Very nice shots of your tank plants, thanks for sharing !


----------



## bf33 (Jun 22, 2005)

Very beautiful as on aquariumplanten exchange and FA


----------



## freshreef (May 14, 2004)

amazing plants and aganged in very nice aquascape considering its just a collection


----------



## Svennovitch (Oct 25, 2004)

A little update:


----------



## Steven_Chong (Mar 17, 2005)

I think people like to see farm tanks too-- and this is the forum where we're most used to seeing full tank shots.


----------



## Svennovitch (Oct 25, 2004)

greenmiddlefinger said:


> I think people like to see farm tanks too-- and this is the forum where we're most used to seeing full tank shots.


all right, thanks for your very constructive comment!!!
I posted a full tank shot, if you cant scroll to the right, then that's not my problem.


----------



## yildirim (Nov 25, 2004)

It is so nice to see this kind of tanks densely planted with many different species. Many of my friends always tell me that I'm keeping to much plants with lots of species away from a particular scape. But that's me, I like it this way and nice to know that there are others enjoying their tanks like mine. Very good job. Congrats.


----------



## Bert H (Mar 2, 2004)

Looks good Sven. Care to list what's in your forest?


----------



## Svennovitch (Oct 25, 2004)

yildirim said:


> It is so nice to see this kind of tanks densely planted with many different species. Many of my friends always tell me that I'm keeping to much plants with lots of species away from a particular scape. But that's me, I like it this way and nice to know that there are others enjoying their tanks like mine. Very good job. Congrats.


yep, a real plantaholic, I salute you


----------



## Svennovitch (Oct 25, 2004)

Bert H said:


> Looks good Sven. Care to list what's in your forest?

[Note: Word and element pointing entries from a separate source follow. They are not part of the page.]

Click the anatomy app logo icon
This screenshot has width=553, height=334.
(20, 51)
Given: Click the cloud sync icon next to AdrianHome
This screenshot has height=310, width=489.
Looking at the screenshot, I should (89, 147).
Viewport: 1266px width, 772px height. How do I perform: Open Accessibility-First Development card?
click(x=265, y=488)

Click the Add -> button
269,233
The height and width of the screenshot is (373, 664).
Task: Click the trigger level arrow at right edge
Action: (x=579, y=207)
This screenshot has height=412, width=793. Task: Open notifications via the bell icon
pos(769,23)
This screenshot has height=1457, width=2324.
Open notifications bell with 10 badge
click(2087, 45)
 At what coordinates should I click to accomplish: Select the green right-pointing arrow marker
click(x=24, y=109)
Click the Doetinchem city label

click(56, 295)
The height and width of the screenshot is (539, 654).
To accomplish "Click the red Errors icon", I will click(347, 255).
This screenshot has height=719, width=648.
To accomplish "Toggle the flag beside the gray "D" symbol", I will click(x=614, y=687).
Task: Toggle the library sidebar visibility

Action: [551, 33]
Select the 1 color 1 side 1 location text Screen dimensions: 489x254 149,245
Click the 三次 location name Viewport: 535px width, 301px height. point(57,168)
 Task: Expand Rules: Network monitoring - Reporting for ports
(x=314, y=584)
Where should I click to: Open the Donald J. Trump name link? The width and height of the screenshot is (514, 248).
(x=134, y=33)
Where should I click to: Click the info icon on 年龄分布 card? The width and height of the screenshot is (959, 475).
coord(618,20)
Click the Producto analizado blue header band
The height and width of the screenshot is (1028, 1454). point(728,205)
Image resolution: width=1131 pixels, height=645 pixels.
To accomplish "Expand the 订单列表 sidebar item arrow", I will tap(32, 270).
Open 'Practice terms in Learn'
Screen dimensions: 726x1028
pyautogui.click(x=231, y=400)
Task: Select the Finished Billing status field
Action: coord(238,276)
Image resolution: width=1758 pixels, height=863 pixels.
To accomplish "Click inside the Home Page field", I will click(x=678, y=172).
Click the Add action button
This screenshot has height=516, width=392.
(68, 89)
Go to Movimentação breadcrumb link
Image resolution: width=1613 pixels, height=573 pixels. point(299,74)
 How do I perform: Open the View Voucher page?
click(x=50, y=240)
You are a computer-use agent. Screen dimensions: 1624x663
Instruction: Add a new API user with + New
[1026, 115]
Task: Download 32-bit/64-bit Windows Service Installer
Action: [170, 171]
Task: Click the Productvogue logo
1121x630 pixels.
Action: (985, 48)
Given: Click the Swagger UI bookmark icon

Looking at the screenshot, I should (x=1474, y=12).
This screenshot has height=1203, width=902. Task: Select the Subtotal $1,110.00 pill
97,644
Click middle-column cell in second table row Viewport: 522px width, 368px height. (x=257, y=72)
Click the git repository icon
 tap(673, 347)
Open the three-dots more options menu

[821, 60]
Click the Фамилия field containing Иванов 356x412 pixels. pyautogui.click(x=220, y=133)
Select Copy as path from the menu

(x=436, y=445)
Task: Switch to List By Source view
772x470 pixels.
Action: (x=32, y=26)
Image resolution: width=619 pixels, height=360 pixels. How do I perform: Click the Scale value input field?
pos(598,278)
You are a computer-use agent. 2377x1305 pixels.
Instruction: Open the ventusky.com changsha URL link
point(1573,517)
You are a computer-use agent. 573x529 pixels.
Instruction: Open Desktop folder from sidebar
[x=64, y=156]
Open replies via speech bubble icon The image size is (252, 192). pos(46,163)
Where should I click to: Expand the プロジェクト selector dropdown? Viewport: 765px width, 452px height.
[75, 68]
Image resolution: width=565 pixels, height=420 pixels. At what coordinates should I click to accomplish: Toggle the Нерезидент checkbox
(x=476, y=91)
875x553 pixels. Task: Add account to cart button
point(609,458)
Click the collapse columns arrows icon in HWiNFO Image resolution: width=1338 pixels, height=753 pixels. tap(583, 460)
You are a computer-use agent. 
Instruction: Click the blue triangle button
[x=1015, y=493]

hmm,  , I'll give it a try. But don't shoot me if I forget one :lol:

Blyxa sp Vietnam
Rotala sp Vietnam
Pogostemon stellatus 'broad leaf'
Pogostemon stellatus
Lagarosiphon madagascariensis
Rotala rotundifolia
Tonina sp belem
Tonina sp manaus
Tonina fluviatilis
x-mas moss
Nymphaea sp
Blyxa novoguineensis (I bought it with this name, but I think it's a red variety of the Blyxa aubertii)
Lobelia cardinalis 'dwarf'
Elatine triandra
Marsilea hirsuta
Pogostemon helferi
Vallisneria nana
Blyxa japonica
Anubias nana petite
Anubias gracilis
Anubias coffeefolia
Microsorum pteropus 'windelov'
Microsorum pteropus 'narrow' (2 types)
Microsorum pteropus 'Philippine'
Microsorum brassii
Bolbitis heudelottii
Ludwigia glandulosa
Potamogeton gayi
Cryptocoryne wendtii sp
Eriocaulaceae sp (Type 2)

All of that in 90 cm x 40 cm x 40 cm


----------



## psidriven (Feb 21, 2004)

I'm jealous. Been looking for Blyxa Vietnam for a while now. Too bad I'm on the wrong side of the pond. Nice tank and probably the best looking plant collection I've seen.


----------



## bioch (Apr 8, 2006)

the 2nd pic is amazing, if only that was the whole tank, sry if i sound mean. dont hate me.


----------



## mrbelvedere138 (Jan 18, 2006)

You call that non aquascaped? It's no Amano, but by God it looks fantastic.


----------



## KungPaoChicky (Oct 11, 2005)

what substrate are you using?


----------



## Intros (Apr 26, 2006)

I believe that beside the impressive number of species with such different demands, in the left 2/3 of the tank you have also a nice diagonal composition of plant arrangement. Why not to consider a nice aquascape also?


----------



## Chris S (Feb 27, 2006)

To me that is like a Carnival of colour and shape! Fantastic!


----------



## AQUAMX (Jan 24, 2005)

Theres nothing more satisfying than a tank full of lush plants. Congrats on the tank, its health and your success.

Brad


----------